■ Work to complete
Show, from the entries below, every line in which "computer" appears.

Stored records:
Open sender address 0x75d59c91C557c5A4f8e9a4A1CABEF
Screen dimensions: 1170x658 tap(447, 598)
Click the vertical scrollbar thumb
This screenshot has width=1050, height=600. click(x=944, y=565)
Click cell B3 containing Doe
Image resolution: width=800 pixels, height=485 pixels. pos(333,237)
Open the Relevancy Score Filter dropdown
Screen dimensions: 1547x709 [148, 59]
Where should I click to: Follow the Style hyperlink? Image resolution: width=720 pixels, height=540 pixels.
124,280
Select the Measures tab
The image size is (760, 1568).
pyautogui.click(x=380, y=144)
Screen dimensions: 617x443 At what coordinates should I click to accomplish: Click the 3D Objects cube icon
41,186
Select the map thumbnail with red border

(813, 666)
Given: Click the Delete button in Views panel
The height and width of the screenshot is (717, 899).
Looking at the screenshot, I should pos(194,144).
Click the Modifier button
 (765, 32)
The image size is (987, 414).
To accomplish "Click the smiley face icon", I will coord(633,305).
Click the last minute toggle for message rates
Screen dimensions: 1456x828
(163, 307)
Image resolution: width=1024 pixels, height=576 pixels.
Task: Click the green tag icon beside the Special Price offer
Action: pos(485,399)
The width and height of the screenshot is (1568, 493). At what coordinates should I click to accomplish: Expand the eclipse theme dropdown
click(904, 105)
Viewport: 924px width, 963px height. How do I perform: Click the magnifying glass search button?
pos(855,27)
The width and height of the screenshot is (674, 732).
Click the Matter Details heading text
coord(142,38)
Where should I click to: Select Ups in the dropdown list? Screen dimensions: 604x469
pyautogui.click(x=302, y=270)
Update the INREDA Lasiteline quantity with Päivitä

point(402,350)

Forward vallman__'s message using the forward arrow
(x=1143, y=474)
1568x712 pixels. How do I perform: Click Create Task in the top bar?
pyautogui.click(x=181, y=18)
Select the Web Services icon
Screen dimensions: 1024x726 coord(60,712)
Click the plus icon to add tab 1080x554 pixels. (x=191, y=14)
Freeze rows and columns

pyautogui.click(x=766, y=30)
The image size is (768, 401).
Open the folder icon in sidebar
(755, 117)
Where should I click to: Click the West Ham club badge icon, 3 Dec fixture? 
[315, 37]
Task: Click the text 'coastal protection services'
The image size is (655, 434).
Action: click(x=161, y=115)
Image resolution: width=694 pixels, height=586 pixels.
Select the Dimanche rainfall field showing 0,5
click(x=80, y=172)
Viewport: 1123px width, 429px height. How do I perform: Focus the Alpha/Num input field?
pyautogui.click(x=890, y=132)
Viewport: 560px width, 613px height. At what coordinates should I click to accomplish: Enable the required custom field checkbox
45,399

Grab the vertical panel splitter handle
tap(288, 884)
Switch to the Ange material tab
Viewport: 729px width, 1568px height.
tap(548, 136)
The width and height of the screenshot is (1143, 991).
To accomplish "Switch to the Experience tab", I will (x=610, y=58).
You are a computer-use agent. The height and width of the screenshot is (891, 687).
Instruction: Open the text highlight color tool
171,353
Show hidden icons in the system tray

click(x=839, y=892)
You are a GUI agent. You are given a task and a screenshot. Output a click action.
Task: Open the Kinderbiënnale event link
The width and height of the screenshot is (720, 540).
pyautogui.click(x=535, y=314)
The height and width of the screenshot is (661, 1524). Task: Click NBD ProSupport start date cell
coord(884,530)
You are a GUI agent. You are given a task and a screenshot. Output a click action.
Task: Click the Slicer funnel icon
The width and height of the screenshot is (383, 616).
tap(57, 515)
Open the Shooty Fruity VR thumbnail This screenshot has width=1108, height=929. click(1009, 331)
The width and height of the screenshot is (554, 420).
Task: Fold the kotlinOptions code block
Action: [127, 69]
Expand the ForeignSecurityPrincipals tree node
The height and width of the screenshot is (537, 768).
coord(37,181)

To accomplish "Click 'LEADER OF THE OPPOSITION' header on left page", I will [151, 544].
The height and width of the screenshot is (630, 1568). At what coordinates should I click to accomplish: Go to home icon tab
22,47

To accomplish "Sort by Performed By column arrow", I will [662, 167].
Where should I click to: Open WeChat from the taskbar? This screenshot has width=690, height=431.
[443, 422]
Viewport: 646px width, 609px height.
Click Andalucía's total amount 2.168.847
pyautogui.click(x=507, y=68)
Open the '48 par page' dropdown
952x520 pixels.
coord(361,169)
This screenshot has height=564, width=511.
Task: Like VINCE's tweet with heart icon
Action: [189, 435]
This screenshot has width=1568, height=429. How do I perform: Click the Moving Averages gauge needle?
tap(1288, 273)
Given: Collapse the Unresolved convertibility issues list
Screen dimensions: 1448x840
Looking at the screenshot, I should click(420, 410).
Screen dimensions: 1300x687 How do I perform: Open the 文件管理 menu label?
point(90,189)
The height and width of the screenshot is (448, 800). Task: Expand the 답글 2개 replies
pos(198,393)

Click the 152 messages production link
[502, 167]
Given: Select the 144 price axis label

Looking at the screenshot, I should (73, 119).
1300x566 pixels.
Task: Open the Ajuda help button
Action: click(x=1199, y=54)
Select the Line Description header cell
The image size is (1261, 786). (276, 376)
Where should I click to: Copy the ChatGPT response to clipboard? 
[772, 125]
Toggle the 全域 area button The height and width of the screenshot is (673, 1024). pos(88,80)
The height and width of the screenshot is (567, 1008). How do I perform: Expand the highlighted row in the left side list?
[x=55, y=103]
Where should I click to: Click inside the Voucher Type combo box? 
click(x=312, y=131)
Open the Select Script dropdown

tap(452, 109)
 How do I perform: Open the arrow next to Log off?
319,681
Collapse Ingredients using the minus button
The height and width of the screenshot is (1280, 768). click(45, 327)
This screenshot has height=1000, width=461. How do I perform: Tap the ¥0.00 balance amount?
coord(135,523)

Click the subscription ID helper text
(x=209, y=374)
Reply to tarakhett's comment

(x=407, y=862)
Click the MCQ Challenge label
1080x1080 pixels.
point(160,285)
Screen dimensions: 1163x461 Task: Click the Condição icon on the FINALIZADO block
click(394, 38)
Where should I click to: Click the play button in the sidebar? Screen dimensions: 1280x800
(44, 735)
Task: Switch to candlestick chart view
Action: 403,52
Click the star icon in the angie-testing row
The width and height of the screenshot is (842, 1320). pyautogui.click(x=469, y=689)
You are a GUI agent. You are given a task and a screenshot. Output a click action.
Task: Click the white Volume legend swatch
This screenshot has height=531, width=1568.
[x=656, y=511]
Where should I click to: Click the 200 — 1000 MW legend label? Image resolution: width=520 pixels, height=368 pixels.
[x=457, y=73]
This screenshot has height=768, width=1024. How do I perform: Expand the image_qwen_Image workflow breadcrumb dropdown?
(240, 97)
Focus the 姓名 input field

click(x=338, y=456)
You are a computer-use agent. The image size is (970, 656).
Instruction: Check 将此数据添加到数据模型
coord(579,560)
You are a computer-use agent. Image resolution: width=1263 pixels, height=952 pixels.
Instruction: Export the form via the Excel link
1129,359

■ Task solution
You are a computer-use agent. The height and width of the screenshot is (891, 687).
You are a computer-use agent. The image size is (970, 656).
You are a computer-use agent. Image resolution: width=1263 pixels, height=952 pixels.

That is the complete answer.